Ostensibly an anti-tax movement in the long tradition of anti-tax movements in this country, yesterday's pathetic teafest was in reality just an excuse to vent: frustration at the failure of the conservative movement and the end of Reagan revolution, anger at the incompetence of the Republican leadership and the rise of the Democrats, some legitimate frustration with massive corporate bailouts - and a whole lotta good old-fashioned Confederate flag-waving American intolerance, keyed to the inescapable fact that the President of the United States is not a white man.

[...]
I don't think Jackie Robinson would be particularly surprised that one corner of mainstream Republican political action is still driven by intolerance.
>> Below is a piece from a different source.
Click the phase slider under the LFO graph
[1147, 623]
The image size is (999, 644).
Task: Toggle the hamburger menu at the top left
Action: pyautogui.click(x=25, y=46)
I do think he'd be gratified how that small that hate-driven movement is.

Baseball's "corporate business plans and steroid-damaged product." I love it! Wish I'd said that.

There's more at the link, including a Nate Silver link. I've been wondering for two days how to couple Nate Silver's wonderful neologism "Radio Republicans" with the teaparty tantrums. Tom Watson did it perfectly, contrasting the smallness of their gestures with the timeless impact of a truly great American hero. And if his essay is an ice cream sundae, the Nate Silver link is a cherry on the top.